━━━ EXCERPTED RECORDS

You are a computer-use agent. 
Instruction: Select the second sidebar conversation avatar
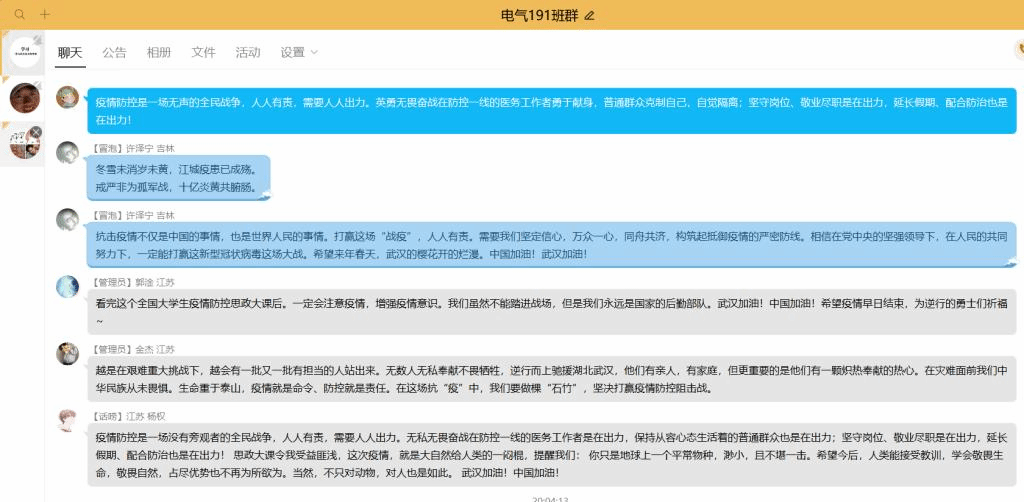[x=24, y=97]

━━━━━━
━━━ EXCERPTED RECORDS

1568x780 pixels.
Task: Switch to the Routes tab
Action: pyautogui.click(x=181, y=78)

━━━━━━
━━━ EXCERPTED RECORDS

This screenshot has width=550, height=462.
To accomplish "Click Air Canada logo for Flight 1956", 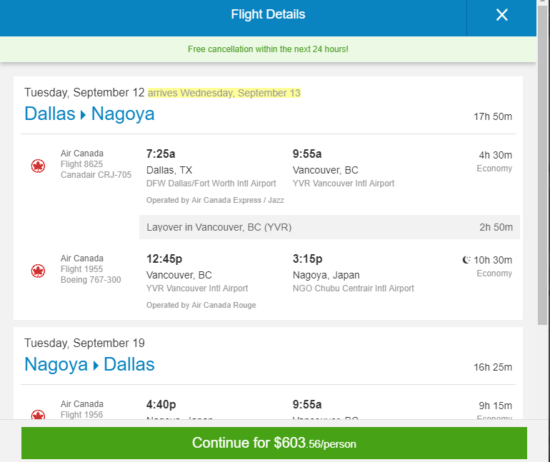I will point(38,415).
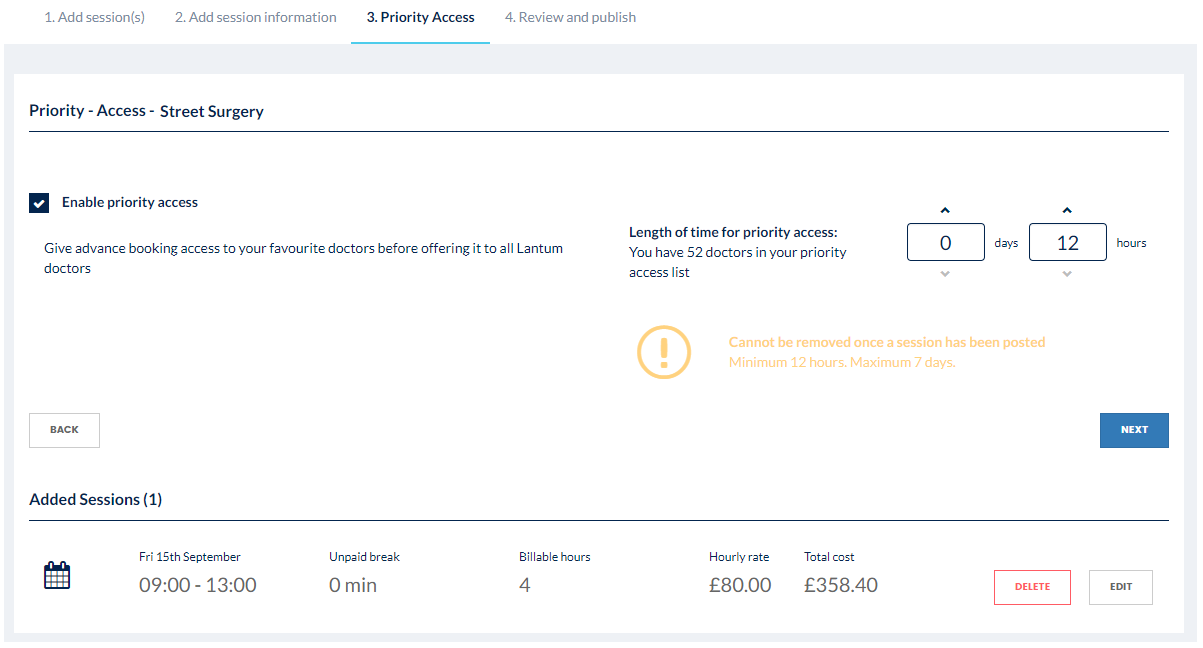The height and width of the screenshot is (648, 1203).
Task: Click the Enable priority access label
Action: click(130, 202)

━━━━━━

## BRIEF
Please retype everything in the material from the line containing "1568x780 pixels." down to the line containing "Action: pyautogui.click(x=181, y=78)", both of those lines included.

## SOLUTION
1568x780 pixels.
Task: Switch to the Routes tab
Action: pyautogui.click(x=181, y=78)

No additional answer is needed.